You thought money and weapons alone could substitute for presence. They can’t. The EU Advisory Mission (EUAM) has existed since 2014—but its mandate and scale were never matched to wartime state-building. You armed the body; you starved the institutions that must carry it through winter.
Yes, Europe created a €50 billion Ukraine Facility with quarterly disbursements. Good—and still too slow against a clock measured in blackouts and funerals. Front-load it, lock the calendar, and staff the delivery with boots-on-the-ground experts beside Ukrainians.
Since spring 2025, Russia has hammered Ukraine’s energy system thousands of times; last week alone, strikes across six regions cut power to over 100,000 people. You cannot tell civilians to “endure” another winter while aid trickles. Move.

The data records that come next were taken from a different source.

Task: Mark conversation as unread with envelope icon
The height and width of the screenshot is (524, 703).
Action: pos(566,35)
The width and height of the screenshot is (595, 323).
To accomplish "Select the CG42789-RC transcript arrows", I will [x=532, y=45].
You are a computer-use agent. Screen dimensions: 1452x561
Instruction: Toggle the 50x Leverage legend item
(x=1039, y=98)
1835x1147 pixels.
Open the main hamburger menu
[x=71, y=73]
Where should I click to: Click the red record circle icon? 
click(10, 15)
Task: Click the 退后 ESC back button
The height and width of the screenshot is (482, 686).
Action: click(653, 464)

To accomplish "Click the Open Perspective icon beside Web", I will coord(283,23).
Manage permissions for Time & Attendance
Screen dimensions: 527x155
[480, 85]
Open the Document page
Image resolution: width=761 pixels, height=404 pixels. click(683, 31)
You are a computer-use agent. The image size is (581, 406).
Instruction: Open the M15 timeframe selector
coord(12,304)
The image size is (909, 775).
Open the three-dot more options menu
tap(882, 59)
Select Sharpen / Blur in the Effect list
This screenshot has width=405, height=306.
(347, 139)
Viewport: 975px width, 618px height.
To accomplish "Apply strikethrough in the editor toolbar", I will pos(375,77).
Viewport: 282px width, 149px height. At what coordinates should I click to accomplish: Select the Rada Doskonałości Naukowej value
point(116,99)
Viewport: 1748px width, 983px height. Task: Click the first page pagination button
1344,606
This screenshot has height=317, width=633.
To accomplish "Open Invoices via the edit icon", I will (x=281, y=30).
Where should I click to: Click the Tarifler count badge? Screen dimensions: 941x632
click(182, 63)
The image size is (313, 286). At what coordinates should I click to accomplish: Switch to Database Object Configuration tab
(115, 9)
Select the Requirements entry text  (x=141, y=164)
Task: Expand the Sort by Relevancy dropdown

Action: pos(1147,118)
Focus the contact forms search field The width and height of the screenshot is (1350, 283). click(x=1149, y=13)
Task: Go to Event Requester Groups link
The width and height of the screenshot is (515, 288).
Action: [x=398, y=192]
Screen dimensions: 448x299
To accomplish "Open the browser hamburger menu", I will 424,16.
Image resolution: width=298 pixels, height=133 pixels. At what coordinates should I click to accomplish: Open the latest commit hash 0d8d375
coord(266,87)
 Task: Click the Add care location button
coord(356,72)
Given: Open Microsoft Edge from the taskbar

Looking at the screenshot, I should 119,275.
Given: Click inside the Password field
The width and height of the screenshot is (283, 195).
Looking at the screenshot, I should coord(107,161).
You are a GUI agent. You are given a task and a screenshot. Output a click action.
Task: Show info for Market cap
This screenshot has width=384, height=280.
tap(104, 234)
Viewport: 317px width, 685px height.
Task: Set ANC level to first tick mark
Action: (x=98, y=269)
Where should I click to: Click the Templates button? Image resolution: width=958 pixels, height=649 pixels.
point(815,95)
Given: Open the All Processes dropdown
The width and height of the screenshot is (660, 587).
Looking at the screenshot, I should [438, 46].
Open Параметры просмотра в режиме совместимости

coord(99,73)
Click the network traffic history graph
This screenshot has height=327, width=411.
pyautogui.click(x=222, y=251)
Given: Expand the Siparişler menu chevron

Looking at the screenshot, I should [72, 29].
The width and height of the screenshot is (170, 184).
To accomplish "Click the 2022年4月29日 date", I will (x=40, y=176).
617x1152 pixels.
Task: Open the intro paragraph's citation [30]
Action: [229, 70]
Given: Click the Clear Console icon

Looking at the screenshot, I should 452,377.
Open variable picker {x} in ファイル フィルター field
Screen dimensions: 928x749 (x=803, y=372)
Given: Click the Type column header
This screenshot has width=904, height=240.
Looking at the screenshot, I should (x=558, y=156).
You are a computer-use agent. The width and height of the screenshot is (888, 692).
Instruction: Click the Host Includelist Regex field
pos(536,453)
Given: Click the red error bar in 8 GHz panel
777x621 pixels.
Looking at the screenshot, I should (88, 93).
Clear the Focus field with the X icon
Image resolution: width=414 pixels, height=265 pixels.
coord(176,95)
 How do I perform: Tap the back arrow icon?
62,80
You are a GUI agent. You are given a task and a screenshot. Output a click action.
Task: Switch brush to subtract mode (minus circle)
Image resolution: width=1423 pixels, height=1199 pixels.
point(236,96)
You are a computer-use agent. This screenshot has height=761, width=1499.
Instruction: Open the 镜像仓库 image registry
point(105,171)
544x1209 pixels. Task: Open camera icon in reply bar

Meanwhile, 4.31 million Ukrainians live under temporary protection across the EU, and millions more are displaced inside Ukraine. Honor them with predictability: extend protection, fund host communities, and prepare return pathways—because Ukrainians intend to come home.
Early in 2022, when Ukraine begged for a no-fly zone, NATO refused to avoid a wider war. That choice made speed, predictability, and presence the non-negotiables. Deliver on them now.
What I ask Europe to do now (D-Day = today)
1) Declare and launch an EU Civilian Presence Surge (D+0 → D+90).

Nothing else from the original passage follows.